Wise suggestion leads to Winter Cup victoryTerry Moseley celebrates a popular Winter Cup win for Canterbury on Lord Darci.

“I won’t cry if I don’t get it, but I’ll probably cry if I do!”
One of the wise old heads of New Zealand racing played an inadvertent part in last Saturday’s Gr. 3 Winning Edge Presentations Winter Cup victory by Ashburton gelding Lord Darci.
Three months beforehand, after Lord Darci had notched just the second win of his 10-start career in a Rating 65 race at Riccarton Park, it was suggested by veteran horseman Rex Cochrane that he might be worth considering for the Winter Cup.
Any observation from that source could not be taken lightly given Cochrane is one of the doyens of racing – the first New Zealand trainer to prepare 1,000 winners, a triple premiership winner, and ultimately earning induction to the New Zealand Racing Hall of Fame.
Cochrane’s interest in Lord Darci was more than passing; after all his daughter and son-in-law, Robyn and Bevan Wilson, bred, race and train the son of their former star filly Madam Victoria.

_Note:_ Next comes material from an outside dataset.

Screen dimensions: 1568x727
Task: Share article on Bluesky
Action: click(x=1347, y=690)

The Wilsons, based in Ashburton for nearly a decade after combining farming with their thoroughbred interests in central Otago, initially dismissed Cochrane’s suggestion and didn’t enter Lord Darci when Winter Cup nominations closed in mid-June. Another win at Ashburton early the following month had the Wilsons thinking “just maybe”, and they became believers when Lord Darci was narrowly beaten by Summer Festival in the Oamaru Cup on July 24.

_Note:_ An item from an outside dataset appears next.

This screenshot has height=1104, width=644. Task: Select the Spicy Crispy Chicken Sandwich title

The late entry deadline was just days away, so they stumped up the $2,300 fee to give their budding star his chance. On the opening weekend of the new season Lord Darci and veteran jockey Terry Moseley combined to give Canterbury its first Winter Cup win since McLaskry in 1999.

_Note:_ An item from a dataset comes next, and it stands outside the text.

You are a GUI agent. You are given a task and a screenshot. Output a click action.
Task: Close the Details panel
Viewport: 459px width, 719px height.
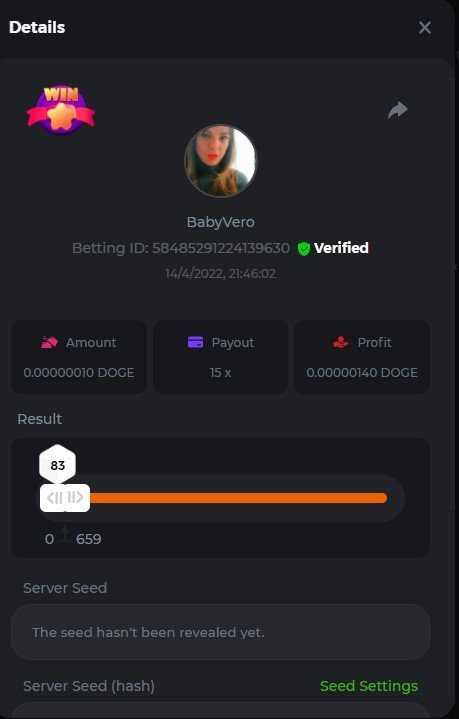coord(425,28)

“We didn’t really take Rex seriously when he first suggested the Winter Cup,” Bevan Wilson told RaceForm earlier this week. “In the end we had to admit he might have a point and I guess it’s great that he’s been proven right.”
Ironically, the Winter Cup is a rare South Island feature missing from Cochrane’s list, but the family name was already on the honours board long before. “My grandfather JR (Jim) Cochrane won the Winter Cup in 1942 and 1943 with Bashful Lady,” says Robyn Wilson. “He trained in Waimate back then before moving down to Gore, which is where Dad went into partnership with him.”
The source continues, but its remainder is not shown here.